Hecla is a NYSE-traded mining company headquartered in Idaho.  During 2011, the company’s Idaho mine, “Lucky Friday,” experienced several mine accidents, and the United States Mine Safety and Health Administration (“MSHA”) ultimately ordered the company to shut down the main access point to the mine.  After the shutdown, Hecla issued a press release lowering its silver production estimate for 2012.      

The plaintiffs, Steven and Linda South (collectively, the “Plaintiffs”), alleged that “directors can be held liable for knowingly causing or consciously permitting the corporation to violate positive law.”  This claim requires plaintiffs to “plead facts sufficient to establish board involvement in conscious wrongdoing.” A complaint must, therefore, plead that there was actual director involvement violating positive law. 

The court noted that these types of actions were difficult to bring and would usually benefit from first inspecting the records of the company under Section 220. 

The Souths' complaint does not cite any statute, regulation, or other provision of positive law that the Board allegedly decided consciously to violate, nor facts from which such a decision could be inferred.

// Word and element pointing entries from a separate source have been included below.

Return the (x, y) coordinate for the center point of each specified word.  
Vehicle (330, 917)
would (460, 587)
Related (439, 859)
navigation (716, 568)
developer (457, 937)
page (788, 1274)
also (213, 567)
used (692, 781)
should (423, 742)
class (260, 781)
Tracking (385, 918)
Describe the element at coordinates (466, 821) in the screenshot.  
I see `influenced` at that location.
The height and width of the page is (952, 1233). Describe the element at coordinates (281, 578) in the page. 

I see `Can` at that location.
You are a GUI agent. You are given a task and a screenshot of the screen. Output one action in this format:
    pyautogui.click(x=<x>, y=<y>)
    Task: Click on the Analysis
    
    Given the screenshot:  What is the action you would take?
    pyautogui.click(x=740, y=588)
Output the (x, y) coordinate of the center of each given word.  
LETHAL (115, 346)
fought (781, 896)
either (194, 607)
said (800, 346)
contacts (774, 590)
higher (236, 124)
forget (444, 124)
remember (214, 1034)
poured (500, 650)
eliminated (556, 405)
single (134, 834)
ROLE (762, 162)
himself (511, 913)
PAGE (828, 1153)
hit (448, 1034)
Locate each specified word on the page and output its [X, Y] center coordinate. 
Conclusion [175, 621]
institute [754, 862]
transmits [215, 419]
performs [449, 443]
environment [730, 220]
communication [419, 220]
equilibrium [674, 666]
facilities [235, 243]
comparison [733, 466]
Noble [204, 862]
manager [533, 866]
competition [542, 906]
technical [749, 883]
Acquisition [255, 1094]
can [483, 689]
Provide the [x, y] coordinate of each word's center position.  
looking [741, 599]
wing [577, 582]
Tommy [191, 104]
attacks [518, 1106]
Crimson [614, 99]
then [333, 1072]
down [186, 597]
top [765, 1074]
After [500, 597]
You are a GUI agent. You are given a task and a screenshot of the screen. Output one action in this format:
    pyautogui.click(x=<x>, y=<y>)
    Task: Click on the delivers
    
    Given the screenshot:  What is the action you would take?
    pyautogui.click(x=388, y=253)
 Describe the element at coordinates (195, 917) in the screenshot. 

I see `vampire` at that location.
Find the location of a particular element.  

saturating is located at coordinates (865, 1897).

The plaintiffs might have looked for evidence of such a decision by using Section 220 to obtain minutes and related materials from Board and Safety Committee meetings.

Having failed to do so, the court found that the evidence presented by the Plaintiffs did not support “a reasonable inference that the Board consciously decided to violate positive law.” 

The MSHA report did not attribute any of the accidents to the board and, instead, referred only to the conduct of “management.”  Management did not, however, mean the board, particularly since it focused on “nuts-and-bolts operational issues,” activities usually performed by officers. 

Furthermore, the court held that the report at issue did not support a reasonable inference of conscious board action or intentional inaction.  Although there were references in the report to a lack of policies regarding specific safety issues, the court held that it was too remote to infer that the Hecla directors engaged in any active wrongdoing.  The court also held that the occurrence of three mining accidents within a year did not support a reasonable inference of board involvement.  Therefore, Plaintiffs did not meet the pleading standard because they did not allege that members of the board either “set in motion or allowed a situation to develop and continue which exposed the corporation to enormous legal liability.”     

The court also addressed whether other stockholders are precluded from filing derivative actions since Plaintiffs’ claim was dismissed with prejudice.  When a plaintiff has not adequately represented the corporation, no preclusive effect on future suits has occurred.  Here, the court reasoned that Plaintiffs did not adequately represent the corporation because they did not conduct an investigation via Section 220.  Therefore, it held that more diligent shareholders who carry out a proper investigation may still file suit. 

Because the Court of Chancery found that Plaintiffs did not adequately plead facts sufficient to establish board involvement in conscious wrongdoing, Defendant’s motion to dismiss was granted and the complaint was dismissed with prejudice.

The primary materials for this case may be found on the DU Corporate Governance website.